The core of the play consists of monologues and scenes workshopped with veterans and their families over a five-year period which seeks to bring out and articulate their real-life experiences of warfare, loss of limbs, PTSD, or inability to integrate back into civilian life. These are very powerful narratives in their own right. But over these searing narratives, Jonathan Lewis has placed a convincing structure in the form of a play about a play. Much of the action is about the bonding and tensions between sixteen veterans and their partners who come together to cooperate in putting on a dramatic representation of their experiences.

It is something of a slow burn to start with – there is a lot of exposition to get through before the piece catches light in the second half. But it is well worth the wait thanks to the skill of the cast, some of whom are former veterans and others professional actors – but in truth, without the programme notes, one would not know for sure which is which. There are design, musical, dance and technical contributions of note, but essentially it is the work of the cast and the power and presentation of the text that really impresses and moves. It takes both courage and skill to reveal damage and unreconciled, unhealed harm, and this was delivered again and again with rare finesse.
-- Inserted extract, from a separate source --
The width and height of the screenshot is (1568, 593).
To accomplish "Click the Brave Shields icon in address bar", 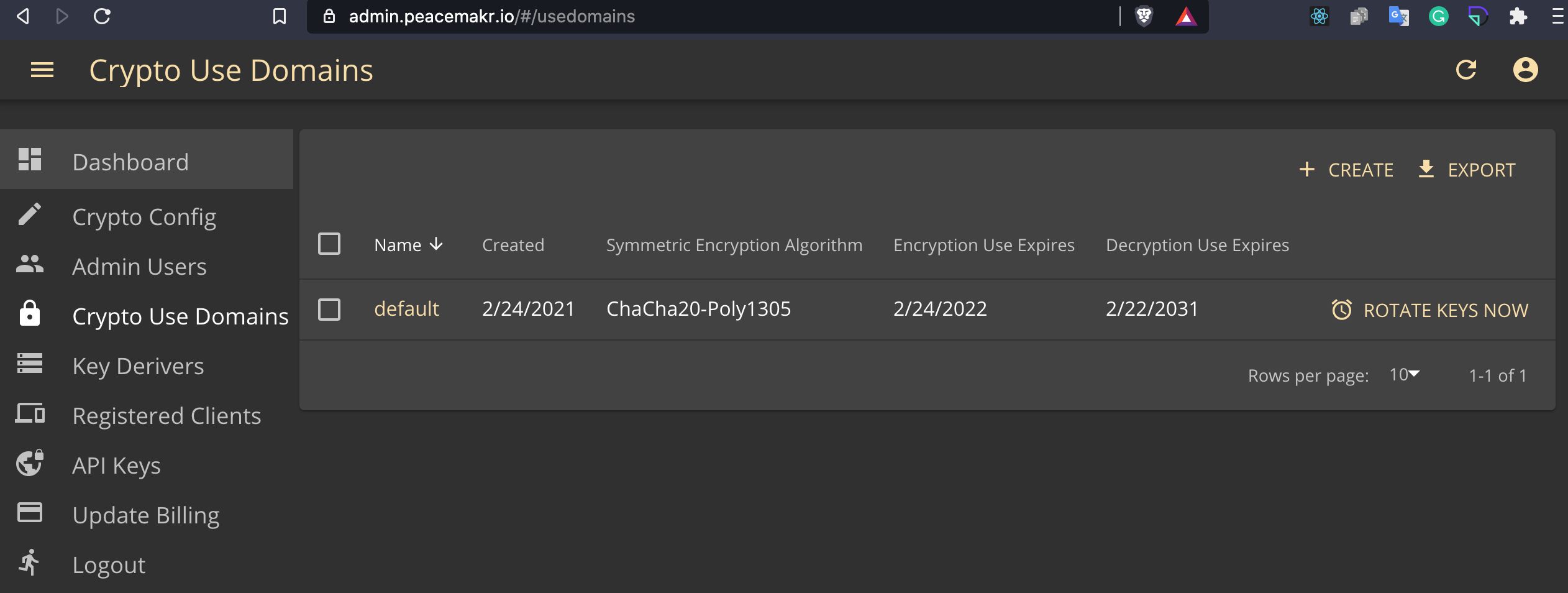I will (1144, 16).
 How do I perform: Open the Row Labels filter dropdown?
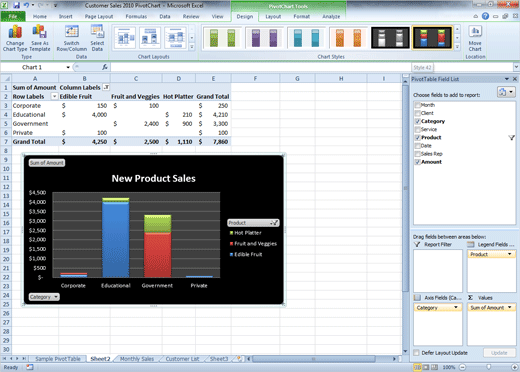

With a large cast each of whom has fine solo moments, as well as ensemble contributions, it is unfair to single out particular contributions but for this reviewer, two scenes stood out above all. Just before the interval, Robert Portal reduced the audience to a rare stillness in his precise, restrained account of a military funeral where his own incapacity was shielded by the self-sacrifice of one of his comrades. Likewise, a rehearsal scene in which Ellie Nunn’s multi-tasking military mum breaks down was uncomfortable viewing, bringing home to us the impossible situation created by a combination of a damaged veteran as a husband and children demanding to be heard and loved.

The play clearly owes quite a bit to Frank McGuinness’ classic play of the 1980s, ‘Observe the Sons of Ulster Marching towards the Somme’. Just as in that play the prevailing ghastliness of the situations and memories is contrasted effectively with the humour and affection and bonding between the characters. Some of the best work here is done by couples exploring in sequence the possibilities and limitations of their connections with wry humour and expressive grace.

Nicholas Clarke and Mark Griffin are very fine in bringing to life characters whose actions make them on the surface quite unsympathetic. Likewise, Rekha John-Cheriyan and Sarah Jane Davis offer fine complex portraits of women placed in impossible situations. Good performances all around. The most fully developed and complex role is that of the director, Harry. David Solomon has a somewhat unsympathetic part to play here, more manipulative than empathetic, at least on the surface. But his character has his own demons to exorcise and that helps to give the play shape and purpose towards the end.

In sum, this play is a powerful statement of emotional truth and resonant witness, but it also works dramatically too, and despite a few rough edges needs no apology as a fine evening at the theatre quite irrespective of this poignant centenary of Remembrance.